G10 Currencies
USD: Surprisingly bad US economic data published yesterday (ADP +38k new jobs rather than the expected 175k; ISM 53.5 instead of the expected 57.1 index points) did not put any pres-sure on the dollar but was seemingly ignored by the FX markets.
The reaction on the bonds markets was quite different: 2 year swap rates eased by 3? bps while the yields on 10 year T-notes dropped by 9 bps. The US data illustrates that the US economy is going through a period of pronounced weakness. Under these circumstances a normalisation of US monetary policy seems a long way off. On the contrary: The first voices are mentioning QE3 – i.e. an additional round of unconventional measures to further ease monetary policy.
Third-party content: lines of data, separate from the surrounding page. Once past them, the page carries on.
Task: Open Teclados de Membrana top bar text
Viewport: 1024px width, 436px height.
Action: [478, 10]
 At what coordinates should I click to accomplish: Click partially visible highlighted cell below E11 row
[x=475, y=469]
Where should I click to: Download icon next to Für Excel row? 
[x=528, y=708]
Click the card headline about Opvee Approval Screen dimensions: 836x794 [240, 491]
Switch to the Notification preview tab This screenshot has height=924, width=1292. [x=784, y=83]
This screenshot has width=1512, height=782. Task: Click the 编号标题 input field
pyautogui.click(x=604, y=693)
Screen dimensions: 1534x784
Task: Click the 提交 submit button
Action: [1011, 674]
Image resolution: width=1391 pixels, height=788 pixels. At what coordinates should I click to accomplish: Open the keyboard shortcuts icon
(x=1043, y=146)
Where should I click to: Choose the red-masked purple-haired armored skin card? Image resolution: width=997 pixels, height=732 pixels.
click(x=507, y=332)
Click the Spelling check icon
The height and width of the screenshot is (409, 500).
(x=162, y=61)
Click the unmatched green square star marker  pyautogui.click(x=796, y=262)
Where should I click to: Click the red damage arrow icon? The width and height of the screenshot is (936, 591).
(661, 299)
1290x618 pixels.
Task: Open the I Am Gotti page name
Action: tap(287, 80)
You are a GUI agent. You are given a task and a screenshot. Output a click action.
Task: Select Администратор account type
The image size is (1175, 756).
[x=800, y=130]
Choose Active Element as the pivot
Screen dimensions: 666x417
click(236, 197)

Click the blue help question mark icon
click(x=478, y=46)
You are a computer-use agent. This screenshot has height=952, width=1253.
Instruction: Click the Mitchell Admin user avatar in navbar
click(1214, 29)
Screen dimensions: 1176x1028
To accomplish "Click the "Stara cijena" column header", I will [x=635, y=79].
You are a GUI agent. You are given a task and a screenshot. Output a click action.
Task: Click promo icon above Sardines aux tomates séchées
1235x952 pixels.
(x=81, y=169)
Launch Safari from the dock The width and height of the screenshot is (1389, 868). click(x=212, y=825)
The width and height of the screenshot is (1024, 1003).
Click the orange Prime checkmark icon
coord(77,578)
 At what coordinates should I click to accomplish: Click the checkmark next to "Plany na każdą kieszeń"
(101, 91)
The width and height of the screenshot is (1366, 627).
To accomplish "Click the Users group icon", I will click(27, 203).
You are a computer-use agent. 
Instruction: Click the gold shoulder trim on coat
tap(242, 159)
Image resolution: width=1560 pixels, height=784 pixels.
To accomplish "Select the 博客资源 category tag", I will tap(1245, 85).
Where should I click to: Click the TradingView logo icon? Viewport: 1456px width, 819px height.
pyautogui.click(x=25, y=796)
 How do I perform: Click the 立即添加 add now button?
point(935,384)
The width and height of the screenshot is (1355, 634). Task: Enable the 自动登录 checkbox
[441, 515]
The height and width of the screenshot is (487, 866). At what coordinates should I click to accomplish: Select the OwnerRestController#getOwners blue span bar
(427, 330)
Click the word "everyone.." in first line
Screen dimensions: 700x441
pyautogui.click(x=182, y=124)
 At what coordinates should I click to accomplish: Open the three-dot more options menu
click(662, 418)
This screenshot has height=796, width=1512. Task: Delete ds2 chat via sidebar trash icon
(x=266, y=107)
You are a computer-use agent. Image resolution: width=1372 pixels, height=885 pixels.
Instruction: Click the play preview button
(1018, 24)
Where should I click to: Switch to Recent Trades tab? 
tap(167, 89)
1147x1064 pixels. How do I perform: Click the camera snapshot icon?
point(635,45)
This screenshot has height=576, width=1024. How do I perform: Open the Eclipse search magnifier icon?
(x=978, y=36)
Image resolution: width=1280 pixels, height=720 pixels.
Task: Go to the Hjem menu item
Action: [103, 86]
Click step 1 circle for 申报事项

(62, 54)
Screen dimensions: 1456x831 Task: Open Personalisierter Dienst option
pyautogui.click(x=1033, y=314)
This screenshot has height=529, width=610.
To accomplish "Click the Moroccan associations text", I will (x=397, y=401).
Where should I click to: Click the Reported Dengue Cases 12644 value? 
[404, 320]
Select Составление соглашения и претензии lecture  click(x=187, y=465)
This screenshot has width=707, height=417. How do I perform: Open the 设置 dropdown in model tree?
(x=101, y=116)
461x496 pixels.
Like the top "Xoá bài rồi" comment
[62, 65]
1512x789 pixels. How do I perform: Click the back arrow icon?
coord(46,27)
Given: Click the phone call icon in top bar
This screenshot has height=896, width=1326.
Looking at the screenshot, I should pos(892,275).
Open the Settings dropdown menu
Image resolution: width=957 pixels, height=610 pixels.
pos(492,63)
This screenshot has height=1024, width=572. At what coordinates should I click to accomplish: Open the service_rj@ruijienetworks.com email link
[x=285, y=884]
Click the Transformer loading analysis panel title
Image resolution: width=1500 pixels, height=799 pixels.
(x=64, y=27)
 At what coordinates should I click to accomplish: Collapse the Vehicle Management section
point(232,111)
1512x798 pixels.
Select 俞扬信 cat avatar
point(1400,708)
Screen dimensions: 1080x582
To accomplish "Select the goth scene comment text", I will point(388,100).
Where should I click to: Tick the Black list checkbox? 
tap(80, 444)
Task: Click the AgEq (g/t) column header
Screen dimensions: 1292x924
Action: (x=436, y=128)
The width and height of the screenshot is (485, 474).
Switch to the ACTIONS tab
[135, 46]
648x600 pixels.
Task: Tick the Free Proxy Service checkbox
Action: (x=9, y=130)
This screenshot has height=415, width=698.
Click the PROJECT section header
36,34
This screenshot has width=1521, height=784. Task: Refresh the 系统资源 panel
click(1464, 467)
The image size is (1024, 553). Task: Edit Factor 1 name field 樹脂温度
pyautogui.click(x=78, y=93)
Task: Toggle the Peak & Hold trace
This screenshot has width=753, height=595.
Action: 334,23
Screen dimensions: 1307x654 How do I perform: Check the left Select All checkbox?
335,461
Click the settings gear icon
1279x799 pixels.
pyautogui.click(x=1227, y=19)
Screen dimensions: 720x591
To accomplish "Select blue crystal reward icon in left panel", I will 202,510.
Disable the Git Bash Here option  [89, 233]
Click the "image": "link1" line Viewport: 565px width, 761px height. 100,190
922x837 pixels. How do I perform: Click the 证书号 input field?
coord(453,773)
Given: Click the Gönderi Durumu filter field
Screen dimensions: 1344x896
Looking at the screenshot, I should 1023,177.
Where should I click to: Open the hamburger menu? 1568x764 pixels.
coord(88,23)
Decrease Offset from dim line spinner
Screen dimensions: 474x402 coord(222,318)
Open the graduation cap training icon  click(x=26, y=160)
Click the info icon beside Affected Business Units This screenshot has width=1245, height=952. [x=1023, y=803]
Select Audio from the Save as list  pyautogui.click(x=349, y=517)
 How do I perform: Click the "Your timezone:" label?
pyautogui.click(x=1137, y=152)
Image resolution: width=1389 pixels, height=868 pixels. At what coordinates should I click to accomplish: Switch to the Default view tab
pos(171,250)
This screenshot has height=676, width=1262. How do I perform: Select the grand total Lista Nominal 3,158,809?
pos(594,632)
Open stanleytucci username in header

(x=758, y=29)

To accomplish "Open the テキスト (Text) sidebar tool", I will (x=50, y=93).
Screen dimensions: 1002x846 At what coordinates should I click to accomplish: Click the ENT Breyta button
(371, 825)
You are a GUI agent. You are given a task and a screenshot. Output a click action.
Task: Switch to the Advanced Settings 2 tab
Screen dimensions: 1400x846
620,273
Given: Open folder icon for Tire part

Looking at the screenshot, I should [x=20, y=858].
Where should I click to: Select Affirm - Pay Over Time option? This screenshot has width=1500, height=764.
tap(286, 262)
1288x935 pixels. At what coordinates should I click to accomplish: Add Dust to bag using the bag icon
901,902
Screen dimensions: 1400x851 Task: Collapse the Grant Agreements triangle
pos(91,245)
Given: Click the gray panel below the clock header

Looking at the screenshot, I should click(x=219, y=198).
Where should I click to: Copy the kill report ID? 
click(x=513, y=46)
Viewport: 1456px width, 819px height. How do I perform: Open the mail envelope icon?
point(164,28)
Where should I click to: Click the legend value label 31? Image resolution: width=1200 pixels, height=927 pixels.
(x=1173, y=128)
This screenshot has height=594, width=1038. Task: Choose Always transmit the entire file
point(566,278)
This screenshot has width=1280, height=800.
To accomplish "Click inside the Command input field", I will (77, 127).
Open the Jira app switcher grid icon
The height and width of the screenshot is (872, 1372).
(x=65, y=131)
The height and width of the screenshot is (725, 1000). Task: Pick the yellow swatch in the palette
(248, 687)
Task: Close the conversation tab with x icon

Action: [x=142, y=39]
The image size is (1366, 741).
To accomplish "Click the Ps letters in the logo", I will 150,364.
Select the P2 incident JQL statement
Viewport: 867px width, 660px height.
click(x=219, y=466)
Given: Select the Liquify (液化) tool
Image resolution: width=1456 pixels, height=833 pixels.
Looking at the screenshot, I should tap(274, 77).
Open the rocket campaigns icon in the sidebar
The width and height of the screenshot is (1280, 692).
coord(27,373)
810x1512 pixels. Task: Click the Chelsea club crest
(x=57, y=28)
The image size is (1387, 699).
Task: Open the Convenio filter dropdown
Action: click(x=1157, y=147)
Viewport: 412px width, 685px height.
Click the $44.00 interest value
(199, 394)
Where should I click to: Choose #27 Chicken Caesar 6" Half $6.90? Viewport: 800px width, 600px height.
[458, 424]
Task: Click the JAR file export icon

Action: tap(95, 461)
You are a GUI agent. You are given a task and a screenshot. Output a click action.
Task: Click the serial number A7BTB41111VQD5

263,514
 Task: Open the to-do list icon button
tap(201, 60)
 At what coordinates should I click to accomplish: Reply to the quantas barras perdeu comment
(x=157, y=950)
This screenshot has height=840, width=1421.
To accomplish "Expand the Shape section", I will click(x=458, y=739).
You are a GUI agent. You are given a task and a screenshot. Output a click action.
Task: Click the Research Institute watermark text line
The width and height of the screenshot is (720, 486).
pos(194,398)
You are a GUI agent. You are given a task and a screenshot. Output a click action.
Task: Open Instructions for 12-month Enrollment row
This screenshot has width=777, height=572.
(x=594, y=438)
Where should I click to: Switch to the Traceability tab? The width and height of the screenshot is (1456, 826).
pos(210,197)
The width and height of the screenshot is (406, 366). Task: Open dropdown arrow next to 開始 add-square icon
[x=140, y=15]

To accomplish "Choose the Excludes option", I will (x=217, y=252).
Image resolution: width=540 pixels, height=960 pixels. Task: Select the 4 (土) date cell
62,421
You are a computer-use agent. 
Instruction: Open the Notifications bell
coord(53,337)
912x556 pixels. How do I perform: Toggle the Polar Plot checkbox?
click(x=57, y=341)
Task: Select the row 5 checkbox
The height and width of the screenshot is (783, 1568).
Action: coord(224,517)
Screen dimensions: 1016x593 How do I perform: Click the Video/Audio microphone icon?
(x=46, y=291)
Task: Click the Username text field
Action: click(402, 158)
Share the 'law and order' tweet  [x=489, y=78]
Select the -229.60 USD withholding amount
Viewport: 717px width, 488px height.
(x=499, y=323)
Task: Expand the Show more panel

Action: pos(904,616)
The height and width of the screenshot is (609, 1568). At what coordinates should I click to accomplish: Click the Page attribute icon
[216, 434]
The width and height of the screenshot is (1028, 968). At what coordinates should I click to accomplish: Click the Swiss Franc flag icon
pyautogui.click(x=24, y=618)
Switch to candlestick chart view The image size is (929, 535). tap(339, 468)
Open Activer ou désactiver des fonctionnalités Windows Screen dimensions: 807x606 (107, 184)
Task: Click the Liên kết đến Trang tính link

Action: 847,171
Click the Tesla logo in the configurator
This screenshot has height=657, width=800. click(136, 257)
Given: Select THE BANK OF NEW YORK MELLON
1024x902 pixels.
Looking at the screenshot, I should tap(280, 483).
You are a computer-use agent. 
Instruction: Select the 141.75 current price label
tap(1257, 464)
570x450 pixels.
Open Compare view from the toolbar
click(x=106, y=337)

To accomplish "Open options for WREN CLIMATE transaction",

Whether we will see that or not, there are concerns that the US economic recovery is not happening.
But why does this not seem to have any effect on the FX markets? The situation reminds us of patterns we saw in 2009: at the time the dollar was supported by bad US data and came under pressure when good US data was published. This was due to the fact that bad data caused risk aversion among FX market participants to rise to such an extent that they decided in favour of the safe haven US dollar. Something similar seems to be happening now. Our factor model is going to come to our aid once again: at present it identifies a rise of the risk factor (see charts in attached pdf file). As a result the participants on the FX market are returning to safe havens. And in addition to the Swiss franc that is the US dollar.
JPY: Under normal circumstances the yen would be one of the principal beneficiaries of a flight to safety. But not this time round. Japan’s slide into recession, the fear of interventions and at the moment also political uncertainties have made Japan a very unsuitable place for investors looking for security. The vote of no confidence against Prime Minister Naoto Kan is taking place at present. He has already announced that he will step down soon even if he survives the vote. Not very helpful in times of rising risk aversion, it seems impressive enough that the yen has been able to more or less defend its position against the dollar.
EUR: The rating agency Moody’s downgraded Greece’s rating from B1 to Caa1 yesterday and according to its own definitions is therefore suggesting that Greece’s credit risk was “very high”. Moody’s points to a rising risk that the willingness to continue or increase the bailout packet on the part of the IMF and the EU has fallen. Moreover the rating agency admits that even in case of a continuation or increase of the aid packet Greece is a long way from a sustainable fiscal situation. Accordingly the outlook remains “negative”. EUR-USD came under pressure as a result of this announcement last night, even though it did not provide any real news. Moody’s pointed out that Caa1 corresponds to a default probability of approx. 50% within the next 5 years. The CDS markets have long since been pricing in much higher default probabilities (see chart 3 in attached pdf file). That means: last night’s shock which cost EUR-USD approx. 100 pips will likely not last long.
GBP: Yesterday’s May PMI Manufacturing data came in at 52.1 versus expectations of 54.1. This continues a trend in UK survey data where expectations are consistently disappointed by the grim reality of austerity Britain. We expect more of the same in the coming days with PMI Construction Index today and the PMI Services Index tomorrow. Since the rumors of a deal to agree a second round of loans for Greece appeared last week, EUR-GBP has moved higher from 0.862 to 0.88. We expect this momentum to continue over the next few days as the survey data disappoint and we get a clearer indication of the latest loan package for Greece. The next level on the upside to watch is 0.8870.
Emerging Market Currencies
RUB: The Russian PMI index for manufacturing missed the 50 mark, which separates the uptrend from the downtrend signal, by a whisker. At 50.7 the index eased further than at any point since the crisis. Hardly surprising as industrial production has increasingly become the problem child of the Russian economy, as it is structurally very weak. As the PMI series is more than volatile the collapse should not be over-interpreted, the long-term outlook for the ruble is nonetheless deteriorating. Short to medium term the Russian currency is still benefitting from the recovery of the oil price and the central bank’s restrictive monetary policy. The ruble was again able to breach the 28 mark against the US dollar to the downside. Longer term fewer and fewer factors support the ruble though.